* **TASK DESCRIPTION**: Listed below are entries; give the number of lines among them that include "computer", and only that number.

* **INFORMATION SUPPLIED**:
━━━━━━
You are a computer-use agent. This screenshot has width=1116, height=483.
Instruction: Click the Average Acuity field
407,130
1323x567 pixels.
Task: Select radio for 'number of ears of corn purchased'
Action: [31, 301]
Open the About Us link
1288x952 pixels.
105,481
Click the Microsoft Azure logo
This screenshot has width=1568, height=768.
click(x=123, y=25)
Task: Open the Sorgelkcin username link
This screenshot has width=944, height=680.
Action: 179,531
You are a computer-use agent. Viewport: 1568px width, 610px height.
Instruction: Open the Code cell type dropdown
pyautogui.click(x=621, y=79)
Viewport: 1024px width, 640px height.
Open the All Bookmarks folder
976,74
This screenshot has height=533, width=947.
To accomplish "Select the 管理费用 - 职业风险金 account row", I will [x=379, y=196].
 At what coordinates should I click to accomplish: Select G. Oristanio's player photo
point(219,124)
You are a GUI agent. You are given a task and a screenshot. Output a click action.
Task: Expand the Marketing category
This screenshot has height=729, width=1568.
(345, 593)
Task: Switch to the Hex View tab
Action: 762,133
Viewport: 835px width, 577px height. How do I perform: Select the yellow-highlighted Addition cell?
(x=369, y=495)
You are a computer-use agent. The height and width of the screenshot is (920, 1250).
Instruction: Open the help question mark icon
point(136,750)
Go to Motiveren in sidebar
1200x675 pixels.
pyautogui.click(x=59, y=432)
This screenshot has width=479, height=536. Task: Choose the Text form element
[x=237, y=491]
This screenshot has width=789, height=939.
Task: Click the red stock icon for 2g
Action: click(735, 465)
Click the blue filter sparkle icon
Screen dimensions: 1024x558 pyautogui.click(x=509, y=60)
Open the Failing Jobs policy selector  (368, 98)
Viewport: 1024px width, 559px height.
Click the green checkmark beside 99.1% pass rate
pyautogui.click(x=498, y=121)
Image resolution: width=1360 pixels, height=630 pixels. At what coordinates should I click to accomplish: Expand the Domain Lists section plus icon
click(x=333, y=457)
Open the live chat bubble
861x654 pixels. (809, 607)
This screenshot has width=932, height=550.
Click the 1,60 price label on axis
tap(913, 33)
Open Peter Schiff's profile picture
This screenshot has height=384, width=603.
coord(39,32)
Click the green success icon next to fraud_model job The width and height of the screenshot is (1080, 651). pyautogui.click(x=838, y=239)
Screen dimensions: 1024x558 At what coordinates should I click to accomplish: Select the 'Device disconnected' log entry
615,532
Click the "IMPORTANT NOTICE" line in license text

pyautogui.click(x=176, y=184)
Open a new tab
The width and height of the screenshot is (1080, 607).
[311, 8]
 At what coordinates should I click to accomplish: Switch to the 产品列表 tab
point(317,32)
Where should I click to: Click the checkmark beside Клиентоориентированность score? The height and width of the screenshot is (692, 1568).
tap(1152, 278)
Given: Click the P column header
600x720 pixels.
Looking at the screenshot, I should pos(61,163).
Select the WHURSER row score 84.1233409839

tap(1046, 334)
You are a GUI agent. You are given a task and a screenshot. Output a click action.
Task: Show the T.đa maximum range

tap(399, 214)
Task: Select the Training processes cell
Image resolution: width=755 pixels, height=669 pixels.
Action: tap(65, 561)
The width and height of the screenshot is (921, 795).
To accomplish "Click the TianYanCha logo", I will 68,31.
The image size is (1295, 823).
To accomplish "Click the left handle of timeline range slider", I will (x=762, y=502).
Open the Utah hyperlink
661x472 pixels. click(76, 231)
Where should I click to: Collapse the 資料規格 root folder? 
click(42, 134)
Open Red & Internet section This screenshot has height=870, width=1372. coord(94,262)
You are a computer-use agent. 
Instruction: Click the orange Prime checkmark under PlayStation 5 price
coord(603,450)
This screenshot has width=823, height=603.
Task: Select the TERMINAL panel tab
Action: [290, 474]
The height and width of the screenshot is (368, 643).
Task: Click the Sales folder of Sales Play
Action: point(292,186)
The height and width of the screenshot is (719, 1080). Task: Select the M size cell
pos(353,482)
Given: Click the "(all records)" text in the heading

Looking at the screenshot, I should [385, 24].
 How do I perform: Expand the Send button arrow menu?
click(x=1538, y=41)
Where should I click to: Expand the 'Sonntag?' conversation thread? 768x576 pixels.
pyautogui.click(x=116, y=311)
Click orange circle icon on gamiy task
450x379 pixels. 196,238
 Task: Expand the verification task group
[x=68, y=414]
━━━━━━
* **ANSWER TO THIS PROBLEM**: 4